NEWS

South Africa: Securing food

South Africa: Securing food – in rural and urban areas. More and more Kolping Families in South Africa are becoming smallholders in order to feed their families a healthy diet and sell the surplus yield. Kolping is thus also successful in new regions – in rural areas, but also in the big cities.

Kolping has been operating in the south-eastern part of South Africa for a few years only. In the Transkei in the Mthatha region, Sinegugu Ndamase is the agricultural coordinator in charge and contact person for the Kolping Families. “There is a lot of land in South Africa, but only some of it is being used. People here are facing the challenge that climate change is intensifying. When it rains, it rains too much. When it’s hot, it’s too hot,” says the agricultural expert. The 36-year-old woman usually travels to the Kolping Families for a few days, as the distances to those living in the hinterland are long. Sinegugu convinces the members to plant their own gardens. To make sure that the harvest works under the difficult circumstances, she gives tips and mixes theoretical and practical advice. Apart from high-quality seeds, the members receive tips on how to keep birds and pests away without using chemical pesticides. For example, the small farmers prepare a decoction of stinging nettle or chili, which has to stand for seven days and is then sprayed on the plants in the afternoon.

 

 

Healthy eating and profit

The Kolping Families immediately put into practice what they have learned and present their harvest results to the coordinator when she comes regularly to visit. The Phelandabe Kolping Family is now growing its own seedlings. “Now we don’t have to buy them anymore,” says Theodora Nowongile Manyifolo (the woman with the red scarf) happily.  “We used to buy expensive artificial fertilizer.
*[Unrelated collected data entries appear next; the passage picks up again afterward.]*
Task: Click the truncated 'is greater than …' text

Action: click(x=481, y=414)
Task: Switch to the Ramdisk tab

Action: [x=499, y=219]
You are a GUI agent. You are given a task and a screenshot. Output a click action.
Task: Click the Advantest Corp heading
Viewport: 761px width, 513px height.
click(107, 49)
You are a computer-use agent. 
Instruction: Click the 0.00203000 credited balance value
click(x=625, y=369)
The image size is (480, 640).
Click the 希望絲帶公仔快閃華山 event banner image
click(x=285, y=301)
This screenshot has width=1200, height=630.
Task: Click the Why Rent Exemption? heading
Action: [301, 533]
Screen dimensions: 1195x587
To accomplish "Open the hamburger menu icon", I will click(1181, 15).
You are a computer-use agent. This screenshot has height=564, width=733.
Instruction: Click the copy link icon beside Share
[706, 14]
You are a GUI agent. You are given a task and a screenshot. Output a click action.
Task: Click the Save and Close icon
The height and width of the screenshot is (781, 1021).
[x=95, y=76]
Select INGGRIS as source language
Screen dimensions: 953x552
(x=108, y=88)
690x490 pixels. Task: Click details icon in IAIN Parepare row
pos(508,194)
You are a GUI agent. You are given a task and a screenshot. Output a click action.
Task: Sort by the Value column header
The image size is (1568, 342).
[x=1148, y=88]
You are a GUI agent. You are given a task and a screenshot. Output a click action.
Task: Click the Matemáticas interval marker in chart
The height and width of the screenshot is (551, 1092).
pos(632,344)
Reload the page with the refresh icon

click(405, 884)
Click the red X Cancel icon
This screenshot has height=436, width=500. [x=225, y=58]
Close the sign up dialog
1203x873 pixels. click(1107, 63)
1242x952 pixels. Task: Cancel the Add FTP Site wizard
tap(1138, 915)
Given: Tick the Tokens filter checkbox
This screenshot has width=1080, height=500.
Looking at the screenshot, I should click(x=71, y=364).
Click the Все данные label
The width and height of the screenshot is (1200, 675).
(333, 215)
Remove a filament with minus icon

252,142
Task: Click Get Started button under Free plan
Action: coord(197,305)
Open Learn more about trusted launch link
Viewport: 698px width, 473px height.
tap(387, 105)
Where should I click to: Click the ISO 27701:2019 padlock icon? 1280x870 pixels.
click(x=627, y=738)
With our own fertilizer, we are healthier and harvest much more.” The crops are enough to feed the extended family and there is enough left to sell at the market or to supply a neighboring supermarket. Theodora regularly takes a shared cab to the nearest town. The cost of the journey is about one euro which is the price of a cabbage. She quickly recoups her expenses.

Food gardens in the big city

Growing your own vegetables is not only possible in rural areas, though. Kolping Families have also started to take initiative in towns and cities to convert fallow land into food gardens. In municipalities, schools or public parks, for example. In Meadowlands, a district of Soweto/Johannesburg, a Kolping Family received permission from the city council to convert an overgrown area of the park into a vegetable garden. Tomatoes, onions and cabbage are now growing where drug traffickers used to meet.

 

 

School gardens – even the youngest children learn how to grow vegetables

These are often community gardens cultivated by the members of a Kolping Family in Soweto. As arable land is rare in the city, Kolping members are often allowed to set up gardens on school grounds. This has the advantage that pupils can also be involved in growing fruit and vegetables and that the Kolping Families give part of their crops to the school. Sharon Kwangwane, 33, ist one of many active Kolping members in Meadowlands. “I taught vegetable growing at a school. We plant together with the pupils and later harvest spinach, spring onions, potatoes, carrots and pumpkins.” Part of the harvest is then used to prepare a meal at school and the children can enjoy what they have seen grow step by step.

 

 

In this way, the principle of “empowerment” is gradually gaining ground. Kolping desk officer Volker Greulich sums it up in a nutshell: “I tell Kolping Families when I visit: We don’t tell you what to do, you have to find out and do it yourself. The success will speak for itself. That way you can inspire even more people.” This principle is working, and not only in South Africa.